Verwaltungsgericht Düsseldorf, 2023-09-01, 3 K 8164/21

3 K 8164/21Verwaltungsgericht01.09.2023

Regest

1. Das im Land Nordrhein-Westfalen geltende sog. Nebengeschäftsverbot für Wettvermittlungsstellen gemäß § 13 Abs. 3 Sätze 1 und 2 AG GlüStV NRW, wonach die Wettvermittlung im Nebengeschäft unzulässig ist und die Erlaubnis zum Betreiben einer Wettvermittlungsstelle nur für die Vermittlung im Hauptgeschäft erteilt werden darf, ist mit Verfassungs- und Unionsrecht vereinbar. 2. Eine der Erlaubnis zum Betreiben einer Wettvermittlungsstelle beigefügte Nebenbestimmung, durch die dem Wettveranstalter aufgegeben wird, der Erlaubnisbehörde bauliche bzw. räumliche Veränderungen der Wettvermittlungsstelle spätestens zwei Wochen vor Beginn des Umbaus oder der räumlichen Veränderung unter Vorlage entsprechender Nachweise schriftlich anzuzeigen, begegnet keinen rechtlichen Bedenken.

Gesamter Gesetzestext

Verwaltungsgericht Düsseldorf — 3 K 8164/21 — Urteil

Entscheidungsdatum: 2023-09-01

Aktenzeichen: 3 K 8164/21

ECLI: ECLI:DE:VGD:2023:0901.3K8164.21.00

Dokumenttyp: Urteil

Spruchkörper: 3. Kammer

Leitsätze

  1. Das im Land Nordrhein-Westfalen geltende sog.
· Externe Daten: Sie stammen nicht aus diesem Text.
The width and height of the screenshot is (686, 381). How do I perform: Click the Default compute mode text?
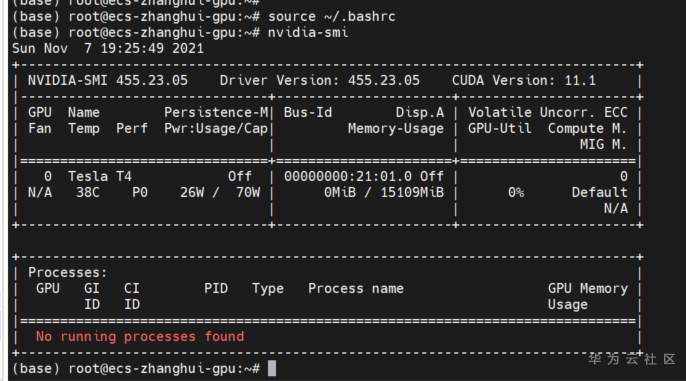599,192
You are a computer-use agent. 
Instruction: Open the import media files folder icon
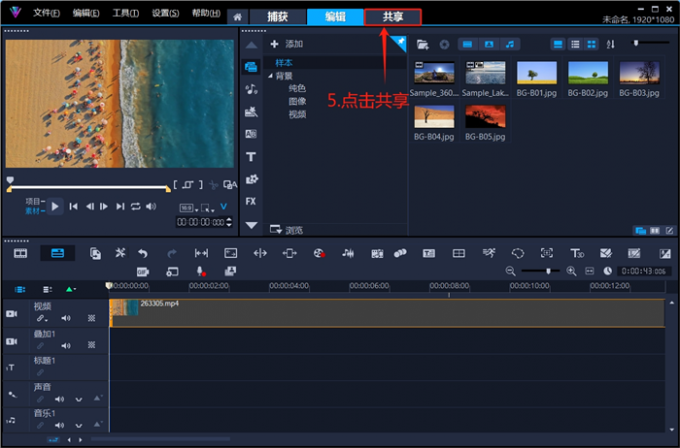[x=423, y=45]
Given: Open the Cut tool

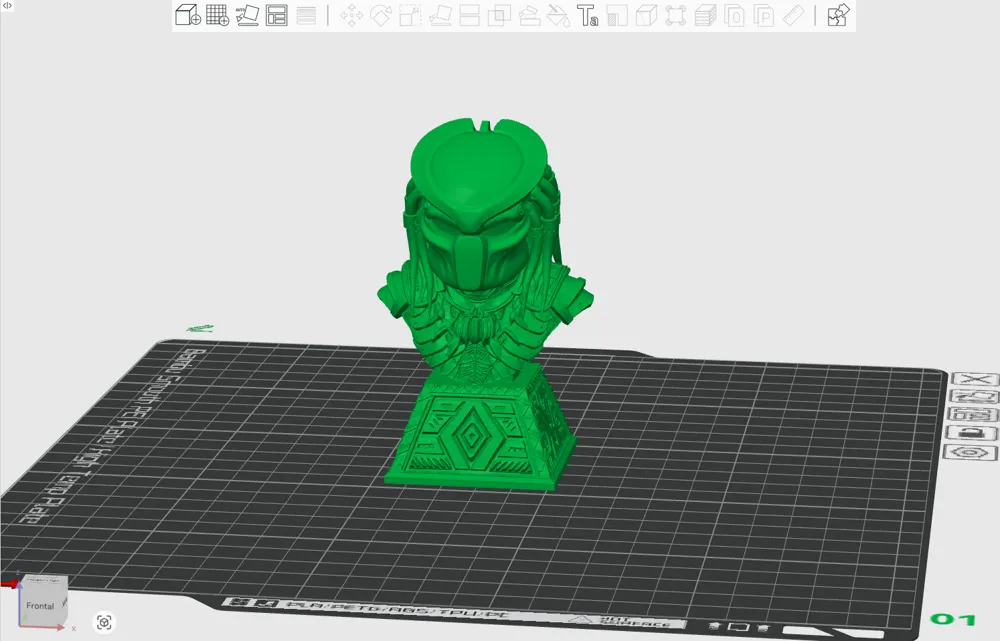Looking at the screenshot, I should click(x=469, y=15).
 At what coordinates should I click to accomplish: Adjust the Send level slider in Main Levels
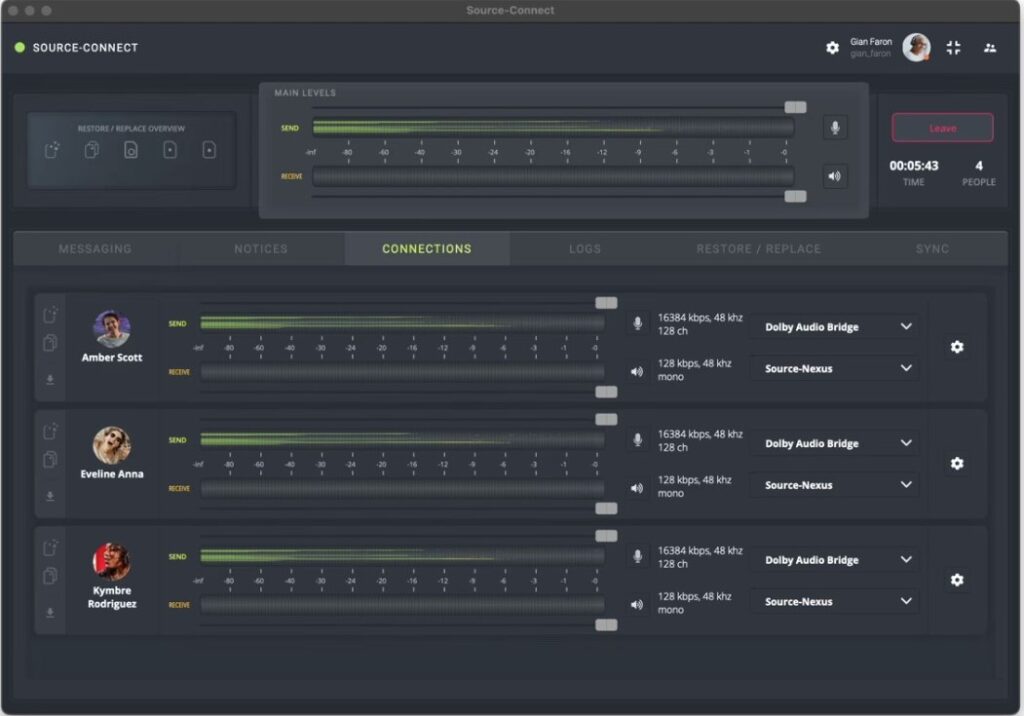[x=795, y=105]
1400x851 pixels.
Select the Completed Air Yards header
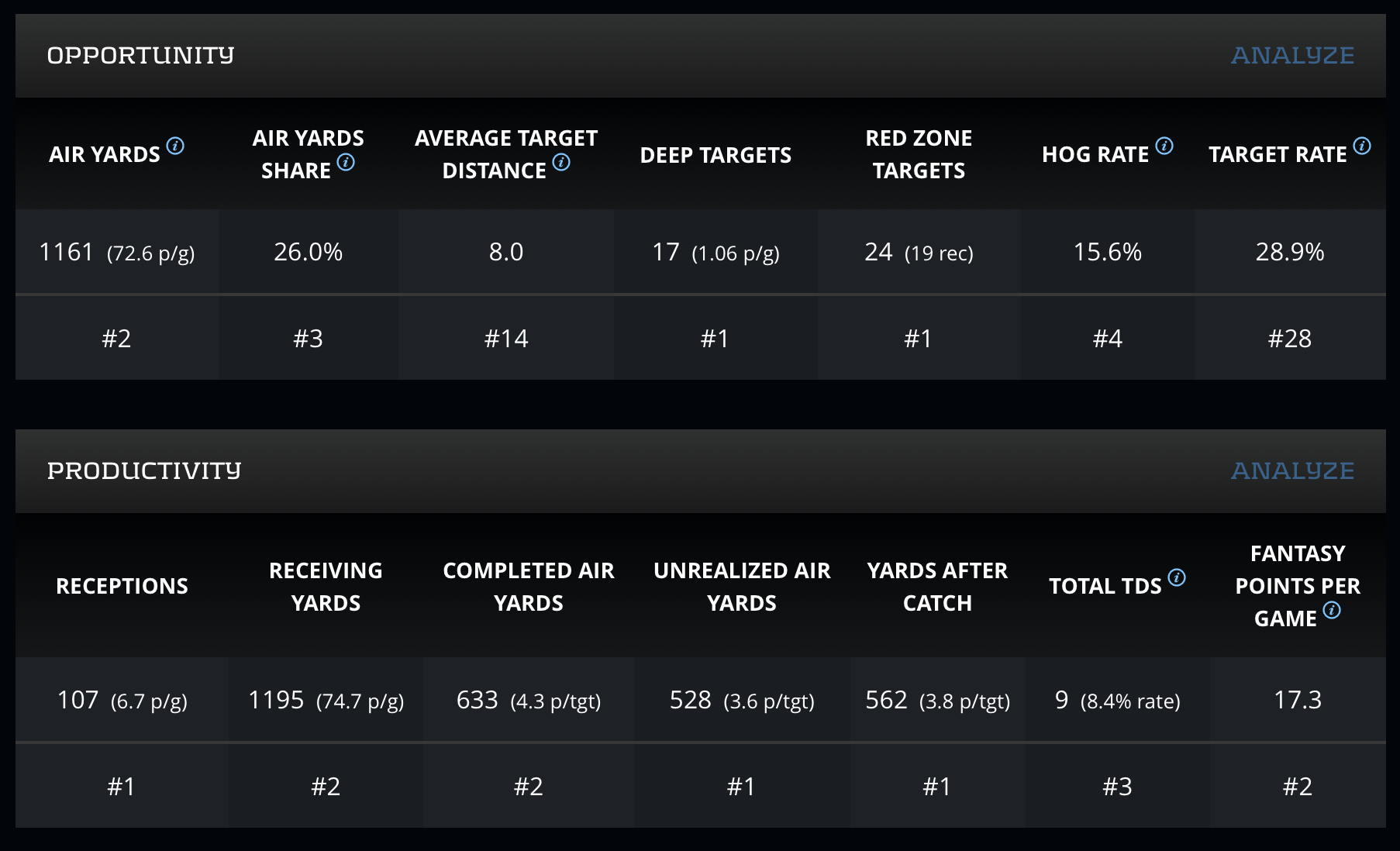tap(528, 587)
Nebengeschäftsverbot für Wettvermittlungsstellen gemäß § 13 Abs. 3 Sätze 1 und 2 AG GlüStV NRW, wonach die Wettvermittlung im Nebengeschäft unzulässig ist und die Erlaubnis zum Betreiben einer Wettvermittlungsstelle nur für die Vermittlung im Hauptgeschäft erteilt werden darf, ist mit Verfassungs- und Unionsrecht vereinbar.
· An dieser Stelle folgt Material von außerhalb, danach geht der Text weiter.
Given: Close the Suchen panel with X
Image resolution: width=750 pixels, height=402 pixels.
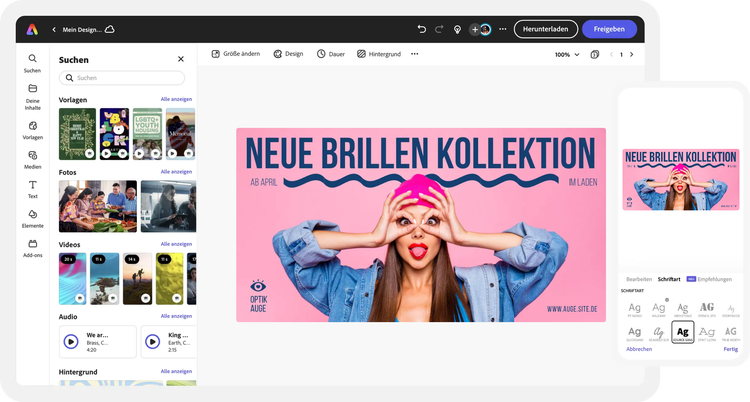Looking at the screenshot, I should 181,59.
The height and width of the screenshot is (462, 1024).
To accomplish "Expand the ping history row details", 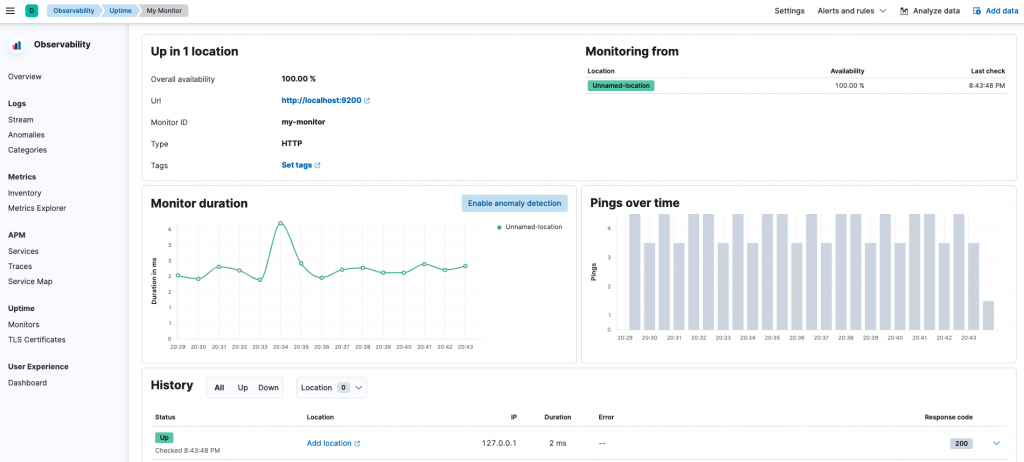I will pos(996,443).
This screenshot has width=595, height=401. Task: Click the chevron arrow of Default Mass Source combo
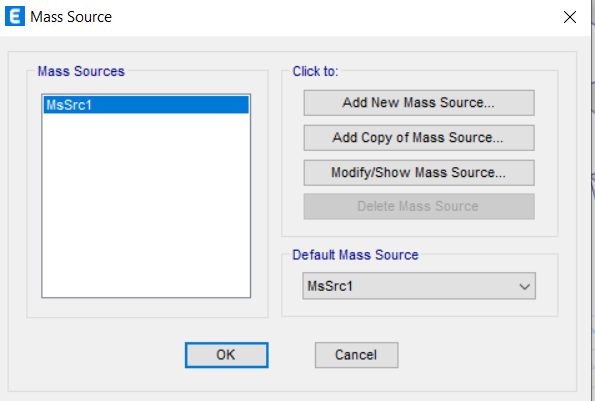click(525, 286)
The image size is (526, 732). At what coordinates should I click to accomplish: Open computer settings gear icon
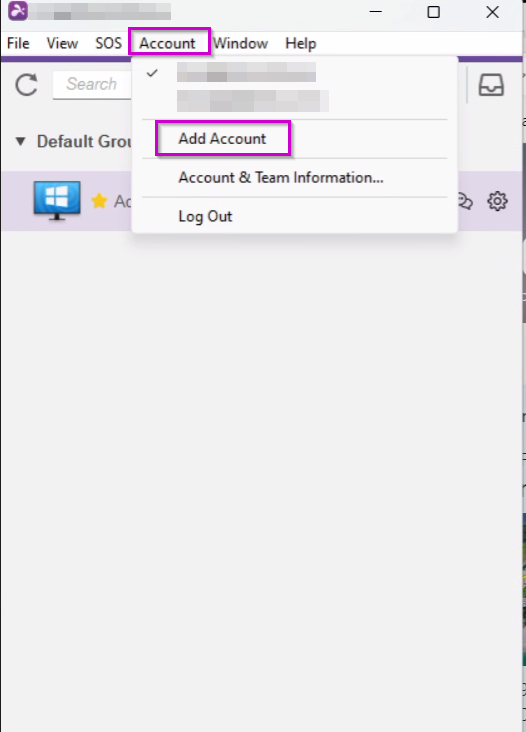[497, 201]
  2. Eine der Erlaubnis zum Betreiben einer Wettvermittlungsstelle beigefügte Nebenbestimmung, durch die dem Wettveranstalter aufgegeben wird, der Erlaubnisbehörde bauliche bzw. räumliche Veränderungen der Wettvermittlungsstelle spätestens zwei Wochen vor Beginn des Umbaus oder der räumlichen Veränderung unter Vorlage entsprechender Nachweise schriftlich anzuzeigen, begegnet keinen rechtlichen Bedenken.

Tenor

Soweit die Beteiligten den Rechtsstreit übereinstimmend in der Hauptsache für erledigt erklärt haben, wird das Verfahren eingestellt.
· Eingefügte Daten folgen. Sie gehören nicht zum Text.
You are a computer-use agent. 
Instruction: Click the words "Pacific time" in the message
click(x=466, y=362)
Im Übrigen wird die Klage abgewiesen.

Die Kosten des Verfahrens tragen die Klägerin zu 6/7 und der Beklagte zu 1/7.

Das Urteil ist wegen der Kosten vorläufig vollstreckbar. Der jeweilige Vollstreckungsschuldner darf die Vollstreckung durch Sicherheitsleistung in Höhe von 110 % des auf Grund des Urteils jeweils vollstreckbaren Betrages abwenden, wenn nicht der jeweilige Vollstreckungsgläubiger vor der Vollstreckung Sicherheit in Höhe von 110 % des jeweils zu vollstreckenden Betrages leistet.